Just as I was beginning to worry that arbitration had fallen out of favor at the nation’s highest court… today the Supreme Court announced that it will hear the case of DIRECTV, Inc. v. Imburgia during its October Term, an appeal from a California Court of Appeals. In DIRECTV, a case pitting Kirkland & Ellis against the aptly named Consumer Watchdog (and other firms), the Court will consider whether parties’ choice of state law to govern enforceability of an arbitration clause can be interpreted as trumping the FAA (and precluding a preemption analysis).
The case started in 2008 as a putative class action asserting false advertising and violation of California statutes based on DIRECTV’s allegedly improper charge of early termination fees. In May of 2011, just after Concepcion was decided, and after a class had been certified on at least one theory, the defendant moved to stay the action and compel individual arbitration. (Before that, it decided such a motion would be futile under California precedent.) The district court denied the motion and the appellate court confirmed that result.

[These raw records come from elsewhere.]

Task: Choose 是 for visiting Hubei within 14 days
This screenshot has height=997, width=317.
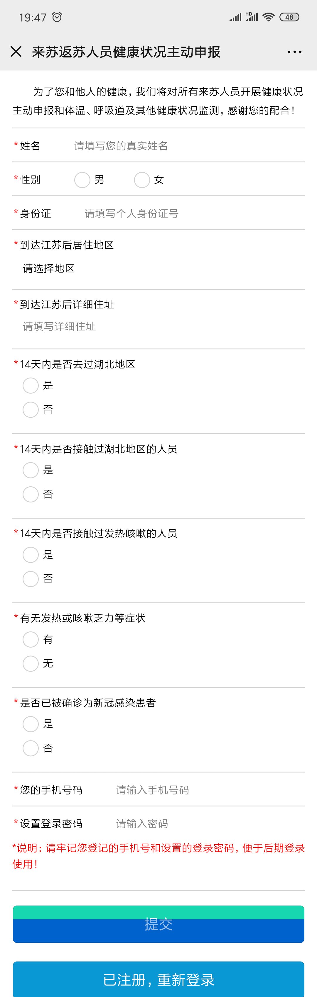Action: point(31,385)
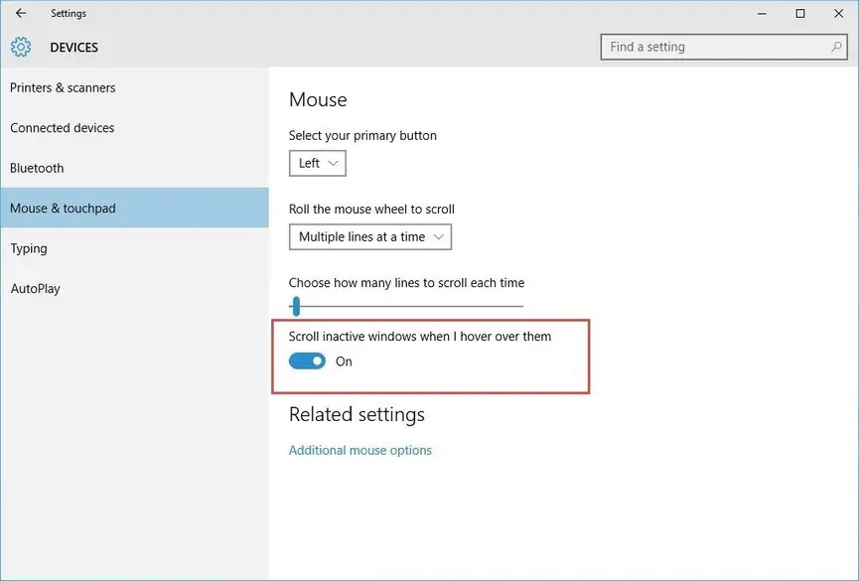Screen dimensions: 859x581
Task: Open the AutoPlay settings page
Action: pos(35,288)
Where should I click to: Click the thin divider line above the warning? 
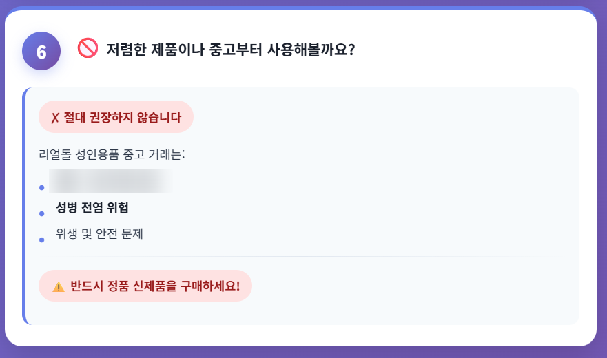(x=302, y=256)
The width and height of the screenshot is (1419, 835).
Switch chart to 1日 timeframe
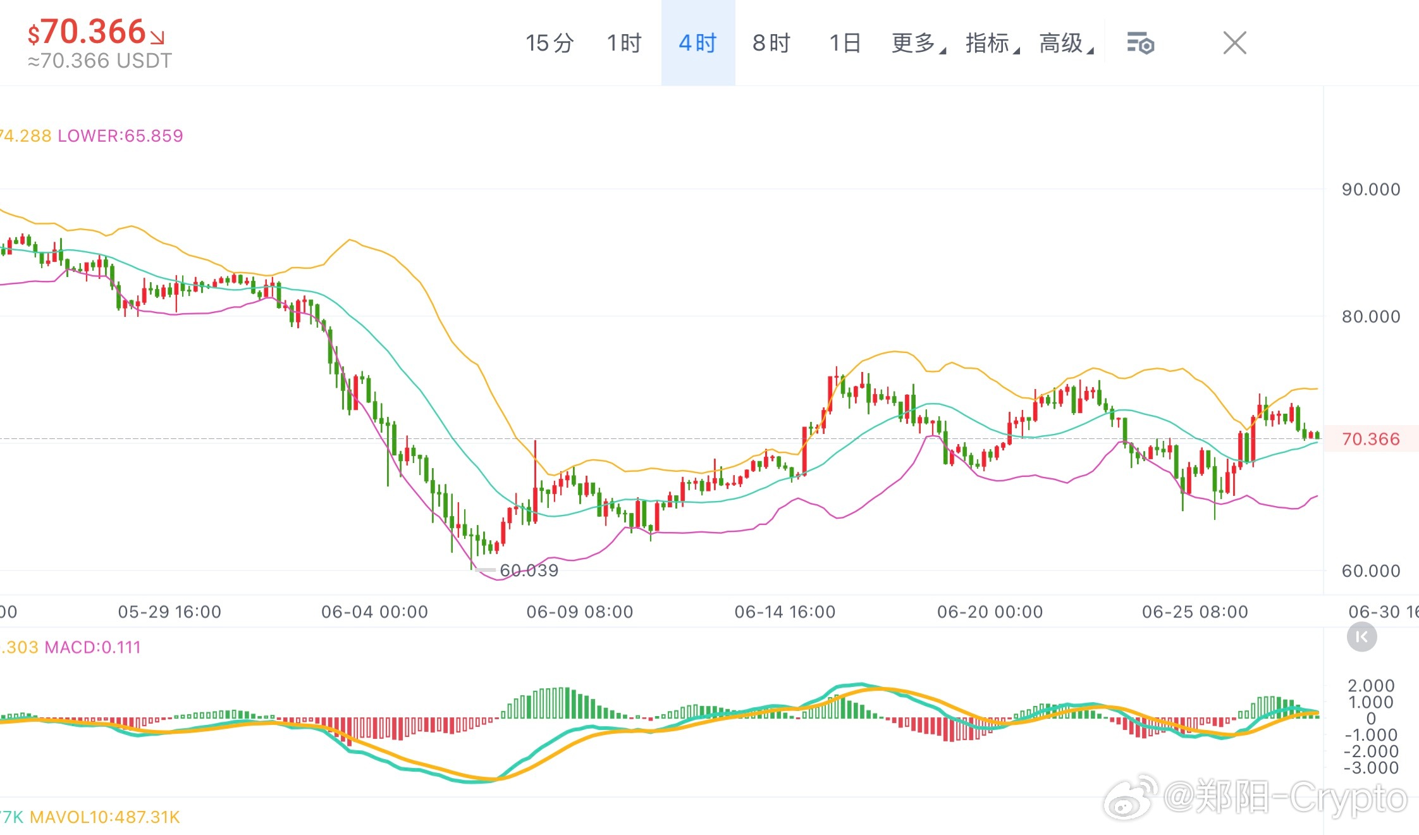[x=845, y=43]
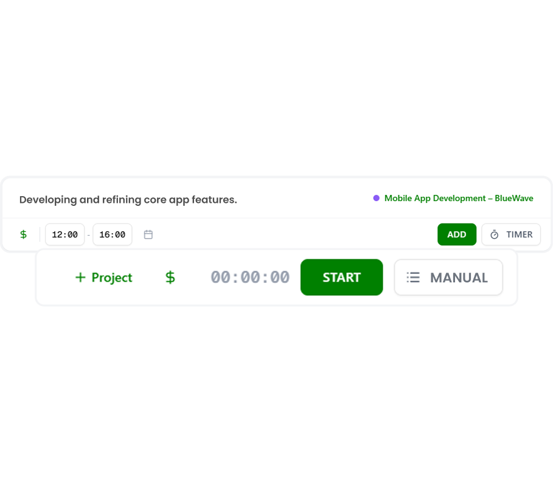
Task: Click the stopwatch icon in the TIMER button
Action: (494, 234)
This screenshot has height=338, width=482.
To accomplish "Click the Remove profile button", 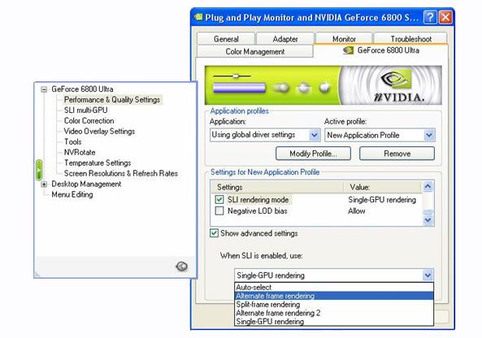I will [x=397, y=154].
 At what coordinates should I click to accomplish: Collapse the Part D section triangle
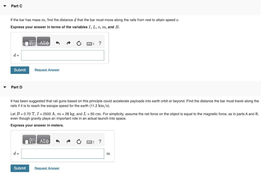tap(4, 87)
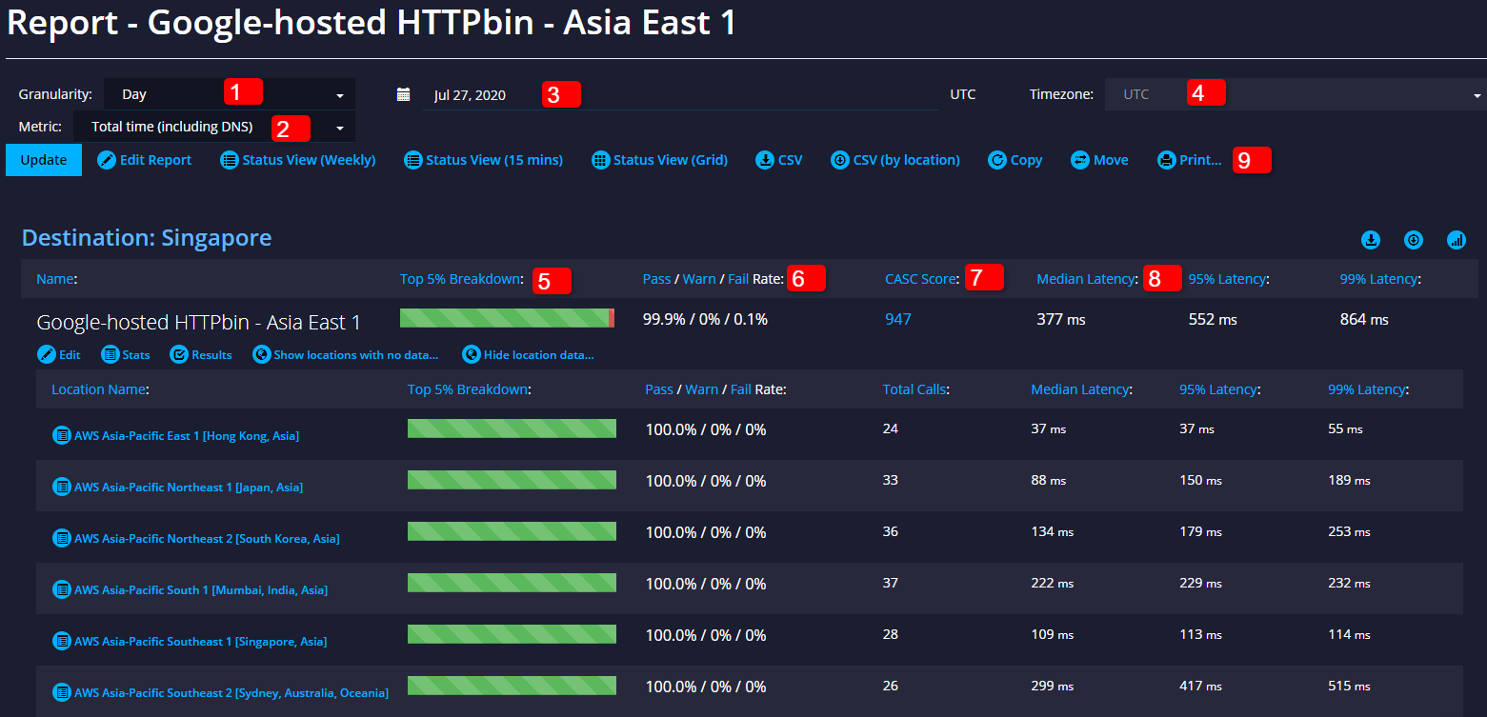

The key provisions from the agreement are these:
“Neither you nor we shall be entitled to join or consolidate claims in arbitration by or against other individuals or entities, or arbitrate any claim as a representative member of a class or in a private attorney general capacity. Accordingly, you and we agree that the JAMS Class Action Procedures do not apply to our arbitration. If, however, the law of your state would find this agreement to dispense with class arbitration procedures unenforceable, then this entire Section 9 is unenforceable.”
“The interpretation and enforcement of this Agreement shall be governed by the rules and regulations of the Federal Communications Commission, other applicable federal laws, and the laws of the state and local area where Service is provided to you. This Agreement is subject to modification if required by such laws. Notwithstanding the foregoing, Section 9 shall be governed by the Federal Arbitration Act.”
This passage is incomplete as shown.